begin
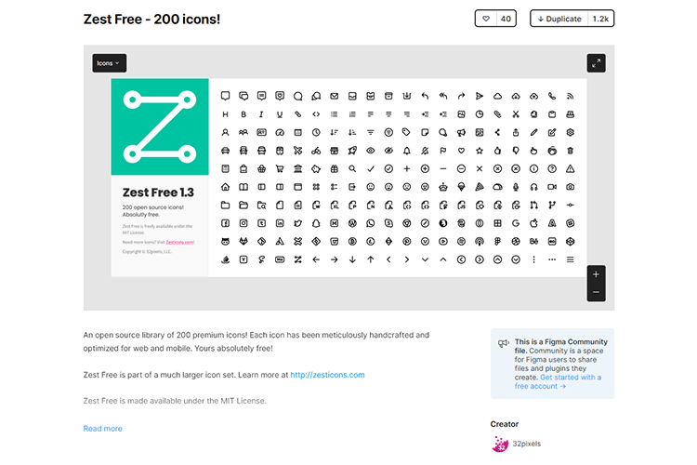Expand preview to fullscreen

597,63
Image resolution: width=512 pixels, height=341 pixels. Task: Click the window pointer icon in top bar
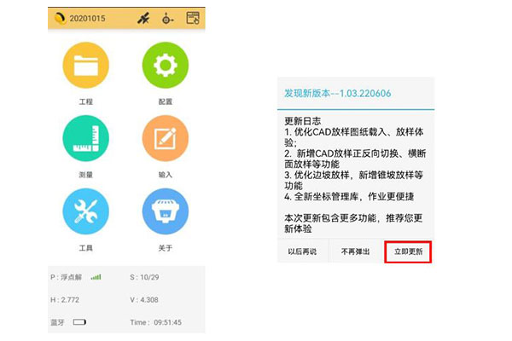pos(193,17)
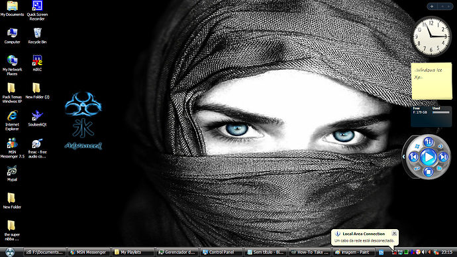Click the sticky note gadget
The width and height of the screenshot is (457, 257).
pos(432,81)
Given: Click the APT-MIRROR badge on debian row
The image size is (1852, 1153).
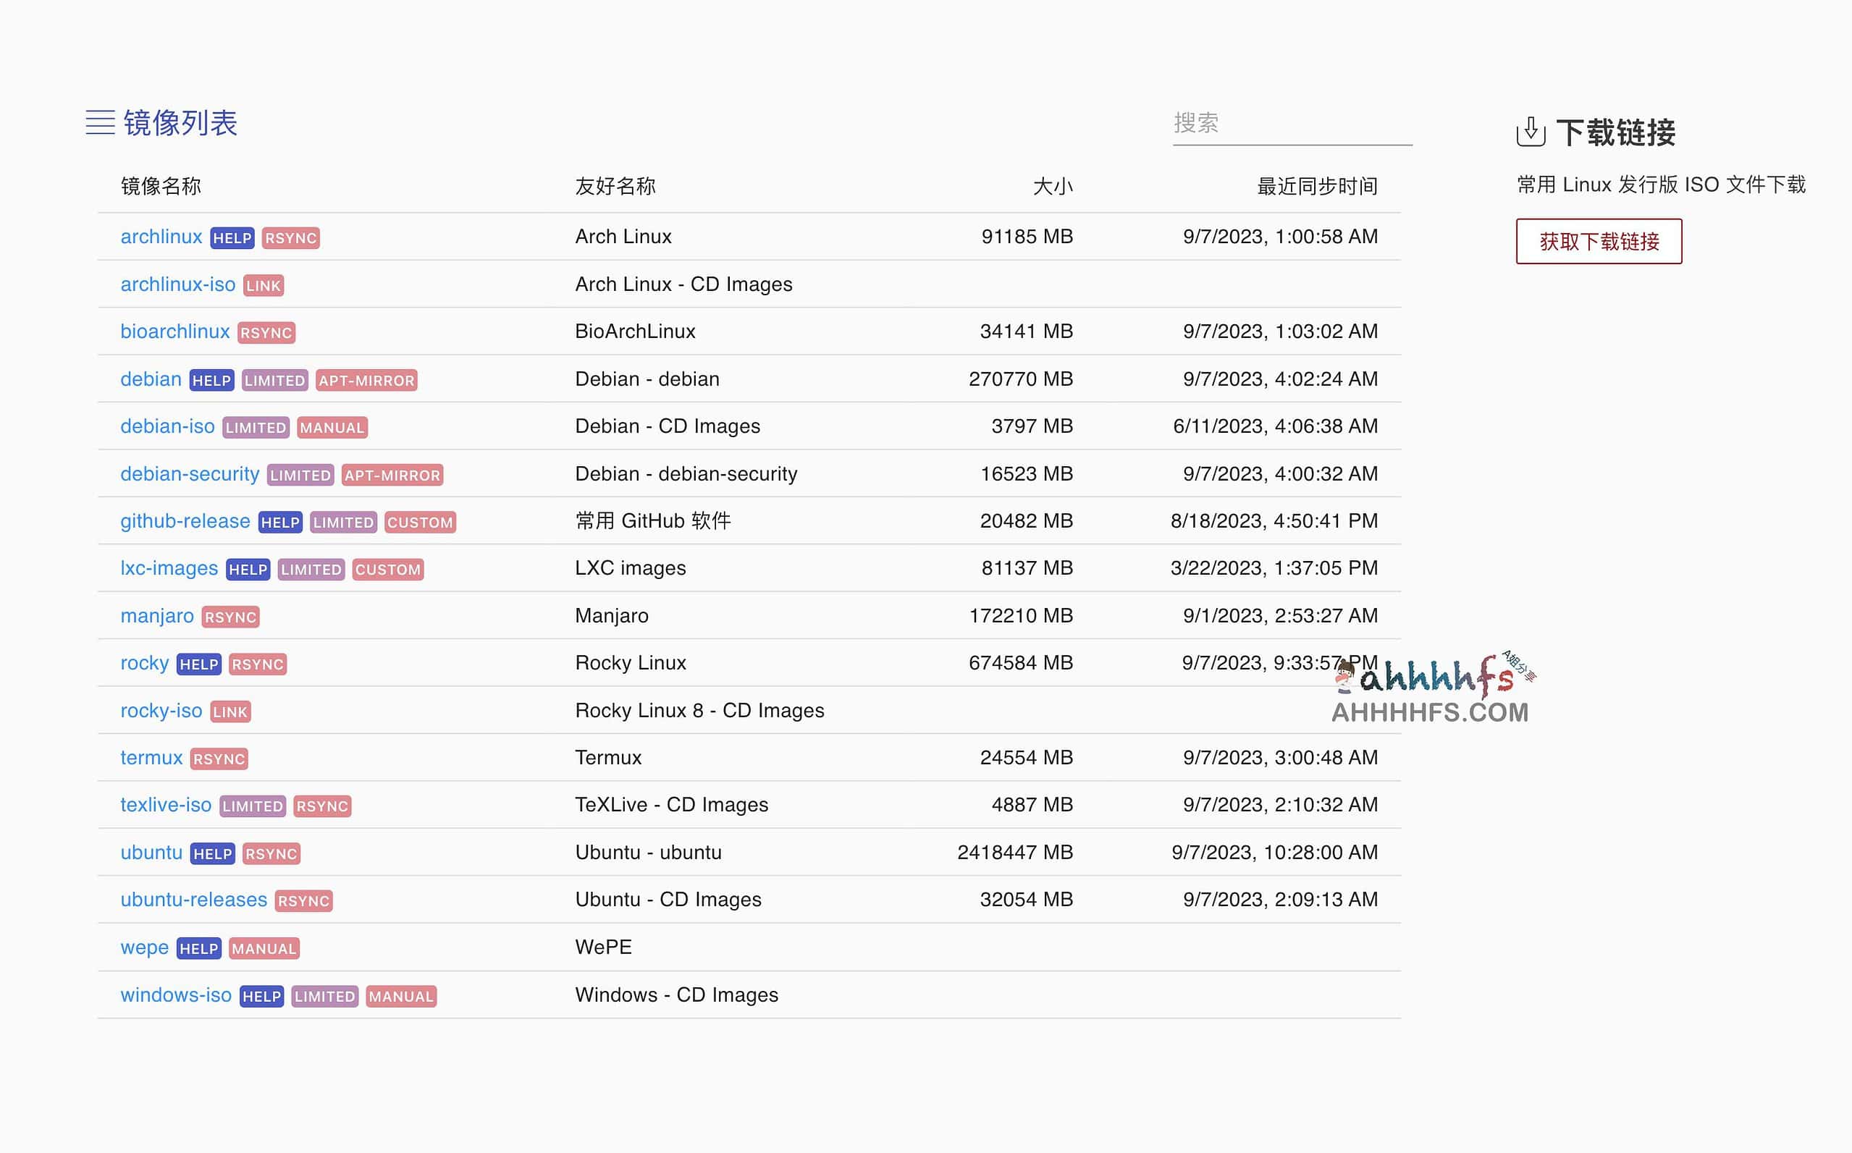Looking at the screenshot, I should pos(366,380).
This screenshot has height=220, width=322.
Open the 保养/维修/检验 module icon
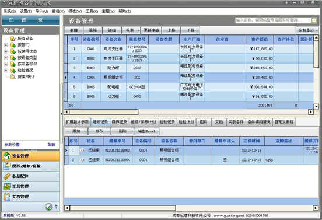7,166
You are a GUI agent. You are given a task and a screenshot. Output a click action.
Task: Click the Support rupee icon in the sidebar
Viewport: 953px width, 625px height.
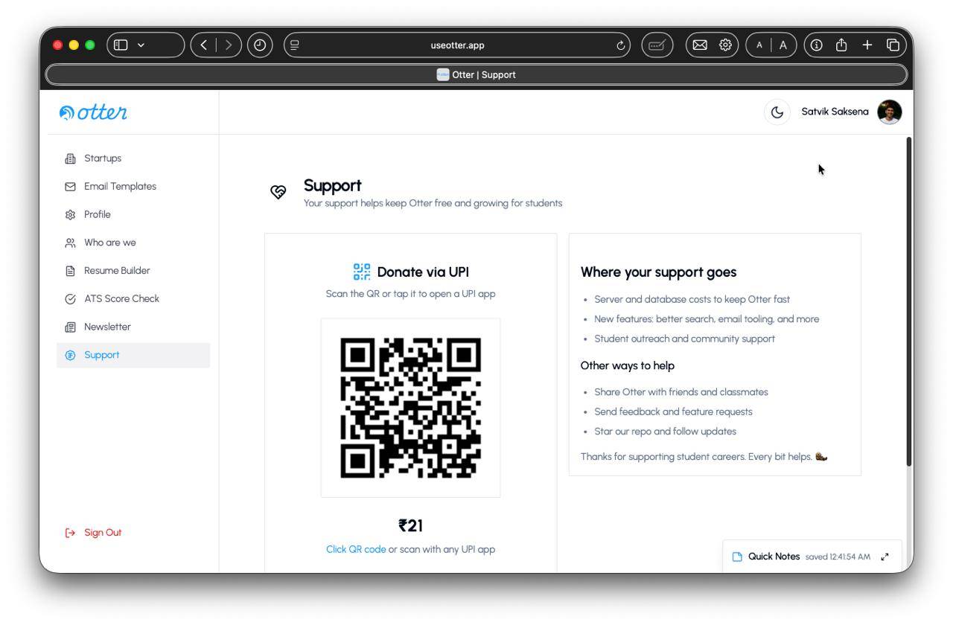click(x=71, y=356)
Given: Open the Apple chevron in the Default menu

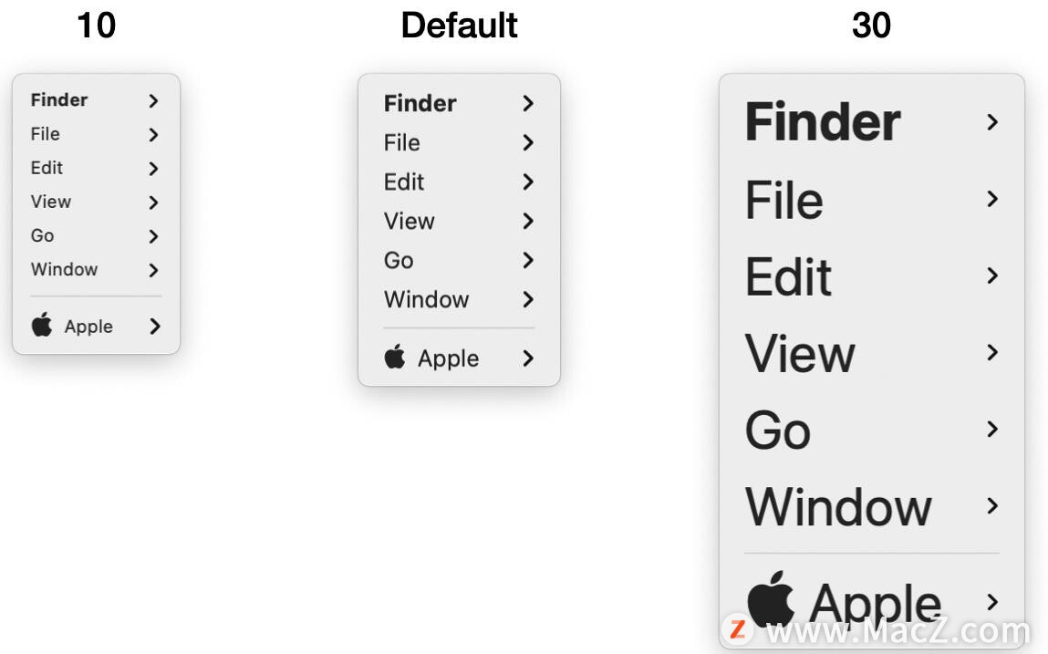Looking at the screenshot, I should click(x=528, y=358).
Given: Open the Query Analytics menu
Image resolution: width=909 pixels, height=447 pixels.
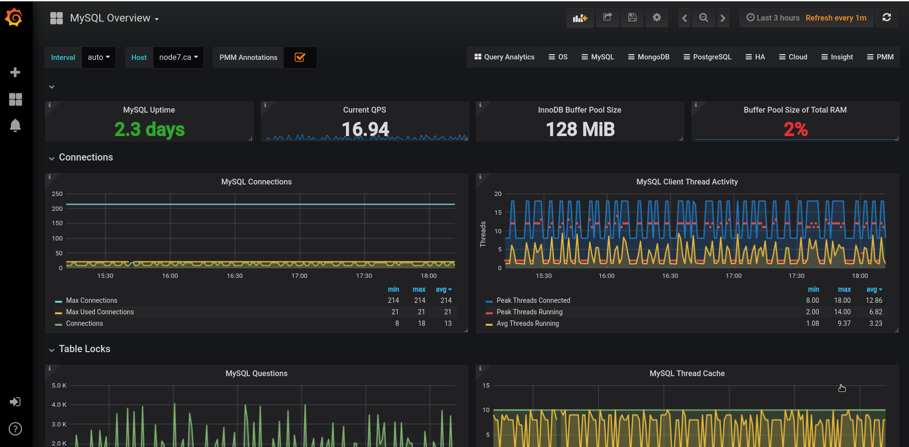Looking at the screenshot, I should point(504,57).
end
**EXERCISE TASK**
Express as a JSON list of strings, one string per line, the stretch from the line containing "Given: Open the Apple" through the end of the records, omitting blank lines. Leave the pictures out of the answer.

**RESULT**
[
  "Given: Open the Apple chevron in the Default menu",
  "Looking at the screenshot, I should click(x=528, y=358).",
  "Given: Open the Query Analytics menu",
  "Image resolution: width=909 pixels, height=447 pixels.",
  "Looking at the screenshot, I should point(504,57)."
]